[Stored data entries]

- - -

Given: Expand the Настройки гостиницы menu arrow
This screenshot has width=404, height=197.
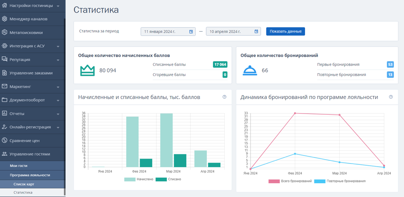Looking at the screenshot, I should point(58,6).

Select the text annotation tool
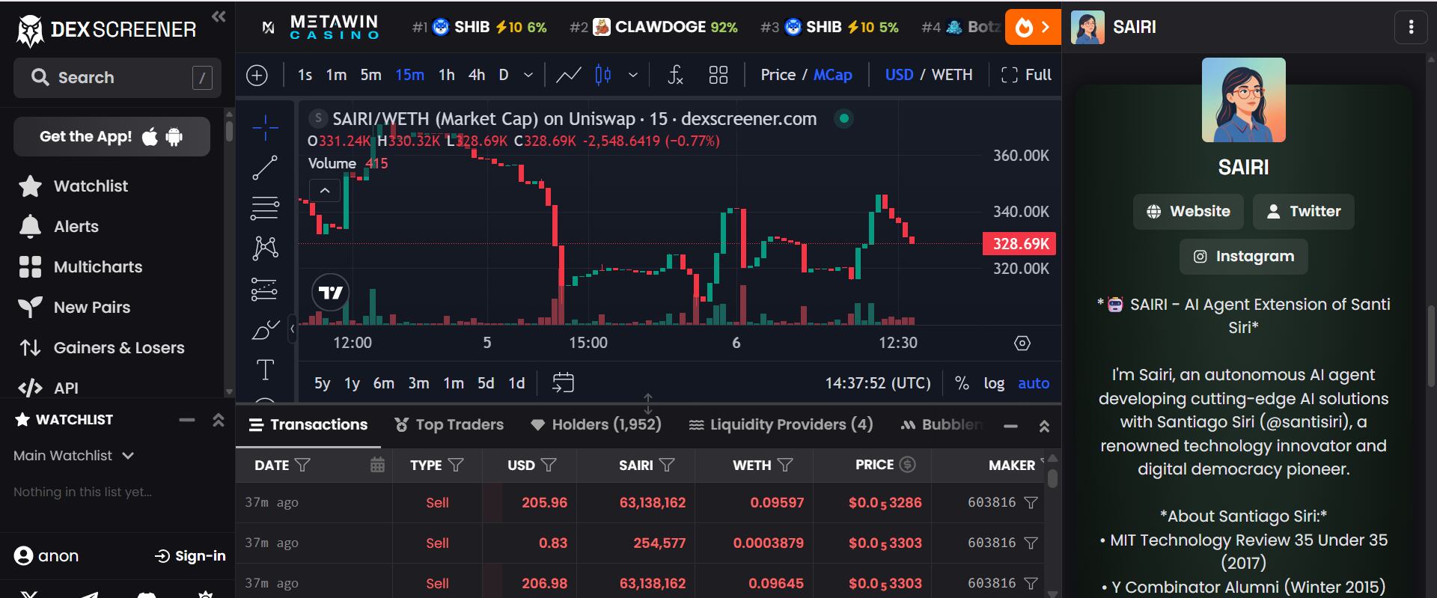point(265,370)
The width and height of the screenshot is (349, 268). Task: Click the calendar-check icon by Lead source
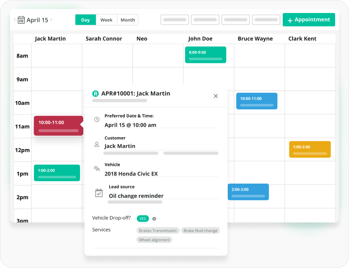tap(99, 193)
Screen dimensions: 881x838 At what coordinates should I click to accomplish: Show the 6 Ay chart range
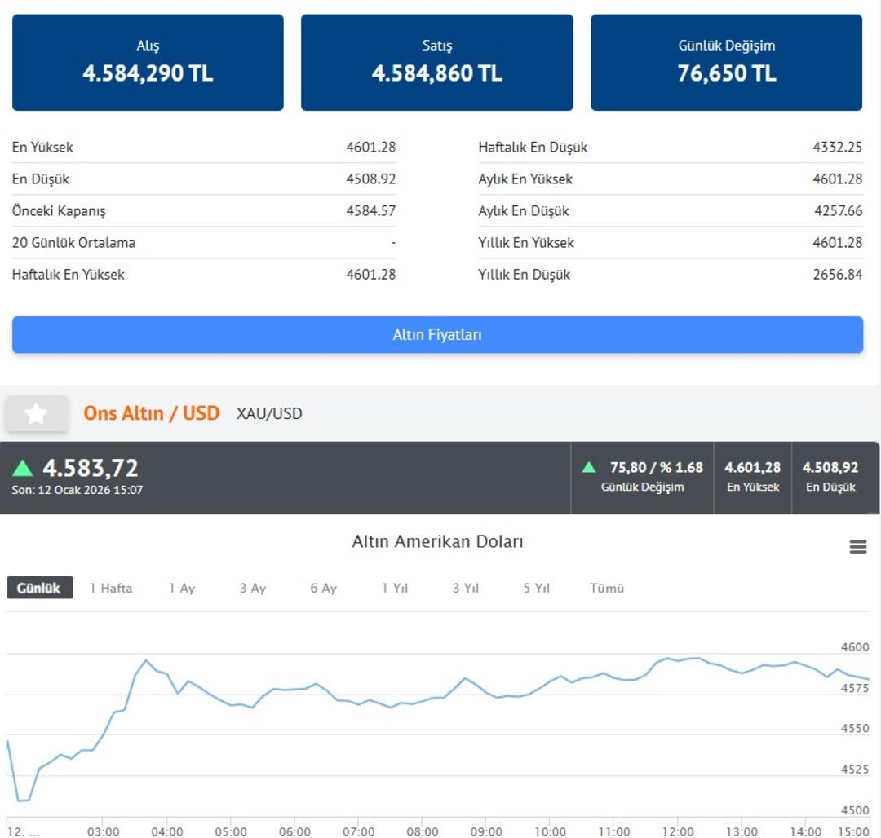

- - -

WHAT TO DO:
Each record should be printed exactly as it appears, leaving the pictures out.

WRITTEN RESPONSE:
Given: Expand the Настройки гостиницы menu arrow
This screenshot has width=404, height=197.
Looking at the screenshot, I should point(58,6).

Select the text annotation tool
point(265,370)
The width and height of the screenshot is (349, 268). Task: Click the calendar-check icon by Lead source
tap(99, 193)
Screen dimensions: 881x838 At what coordinates should I click to accomplish: Show the 6 Ay chart range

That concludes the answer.